* **Job**
Write out the lines below word for word, leaving out the pictures.

(Click-target data)
————
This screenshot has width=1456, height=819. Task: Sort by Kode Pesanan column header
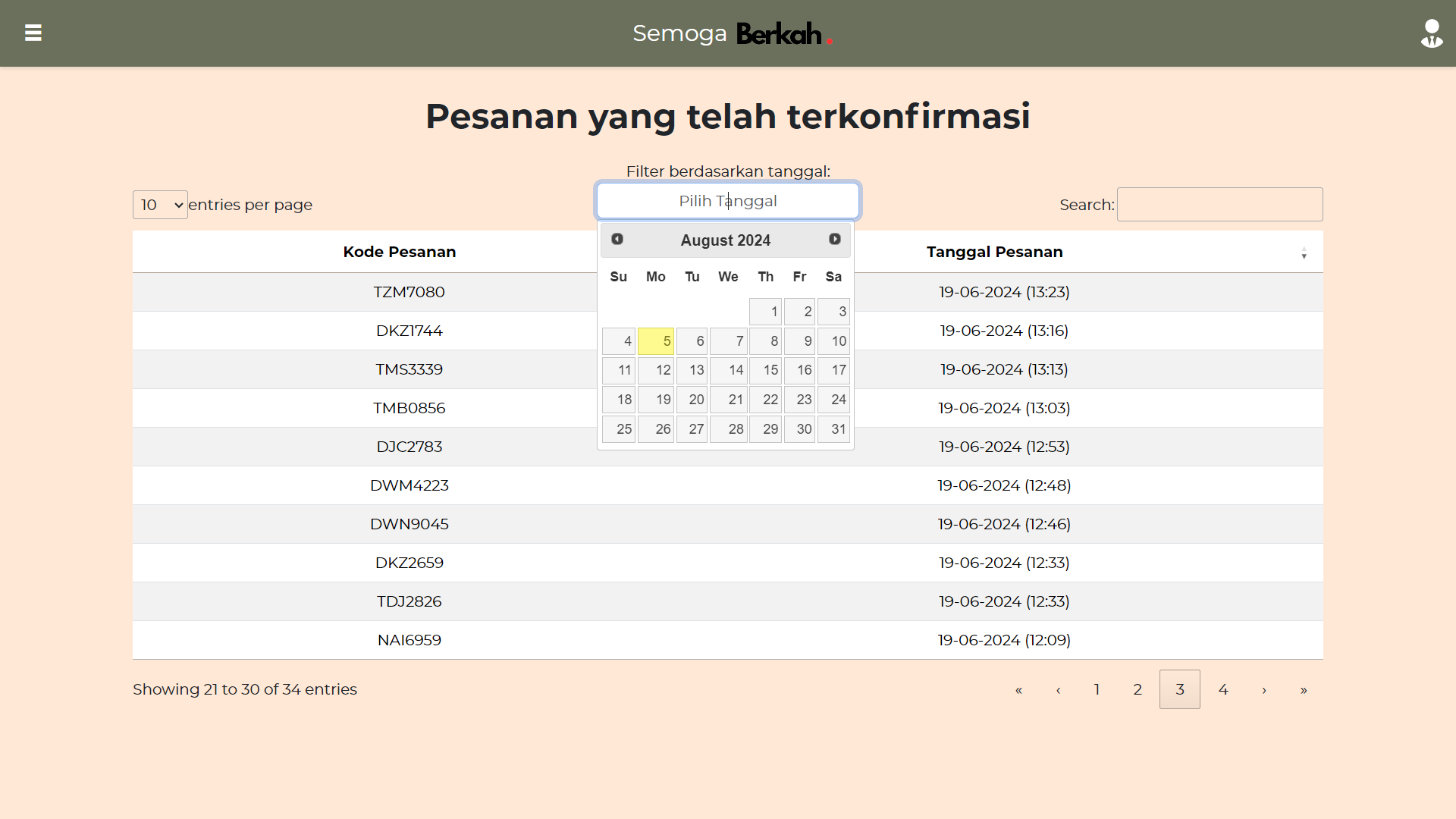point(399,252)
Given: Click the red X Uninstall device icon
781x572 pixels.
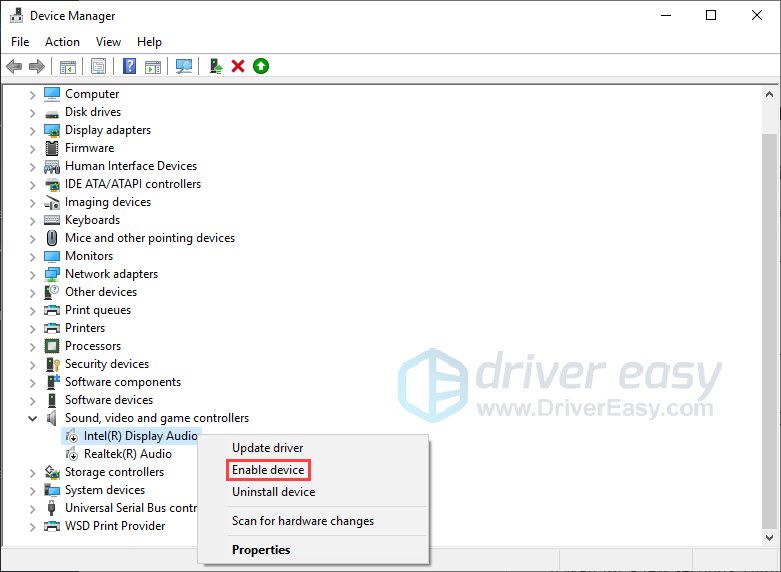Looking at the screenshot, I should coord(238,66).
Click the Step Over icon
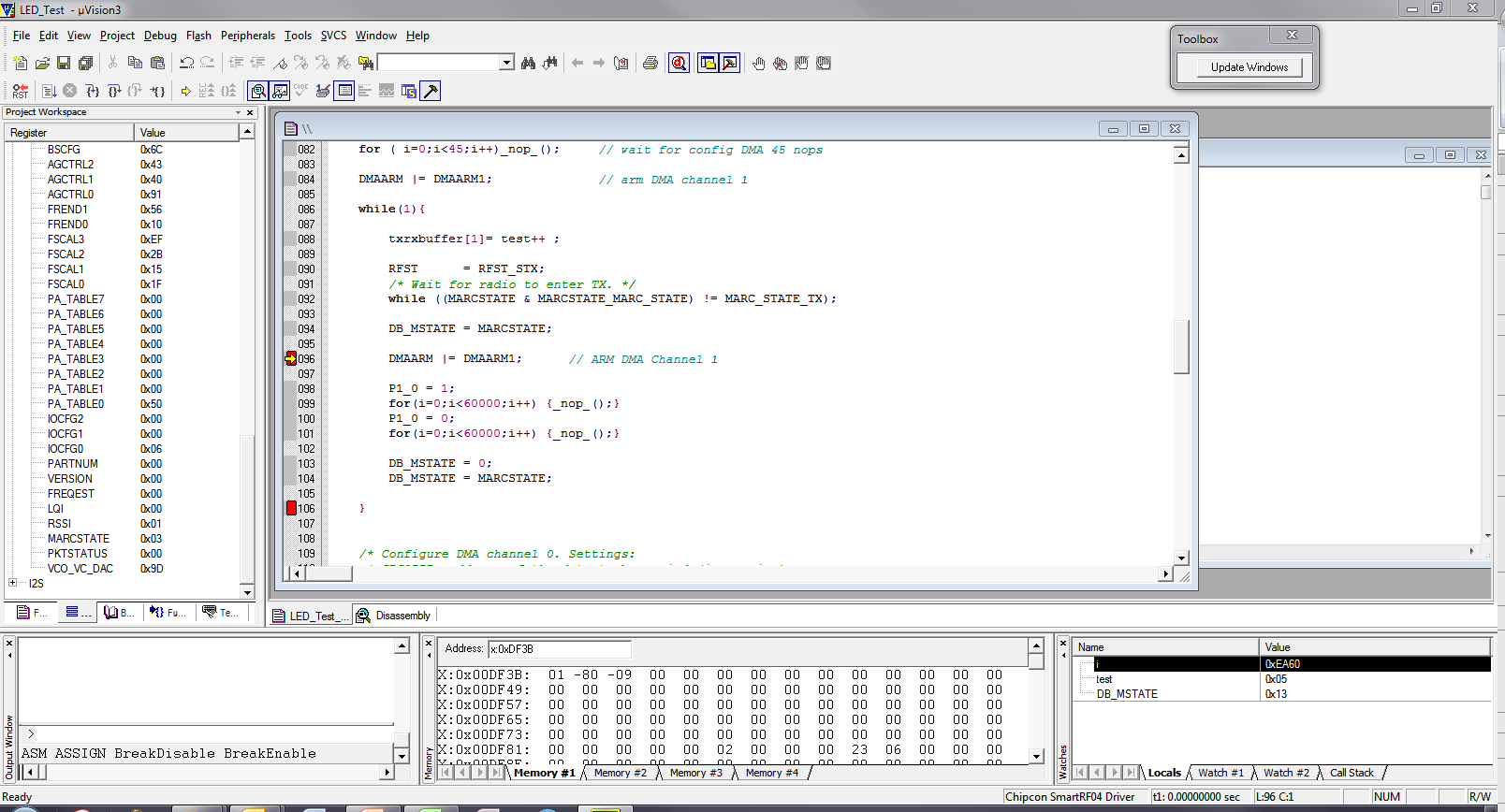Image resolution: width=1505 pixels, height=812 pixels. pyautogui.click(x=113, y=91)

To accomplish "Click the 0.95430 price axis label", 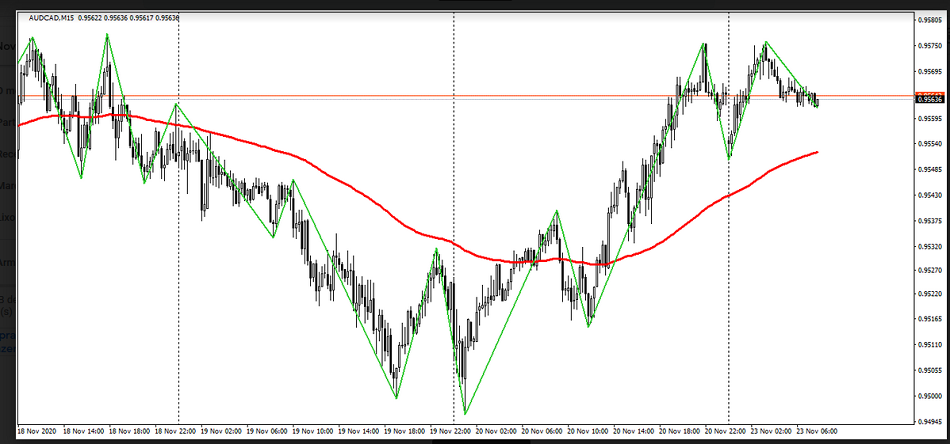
————
* **Solved exercise**
This screenshot has width=1456, height=819. Task: Sort by Kode Pesanan column header
point(399,252)
Given: Click the red X Uninstall device icon
781x572 pixels.
Looking at the screenshot, I should coord(238,66).
Click the Step Over icon
Image resolution: width=1505 pixels, height=812 pixels. pyautogui.click(x=113, y=91)

To accomplish "Click the 0.95430 price axis label", 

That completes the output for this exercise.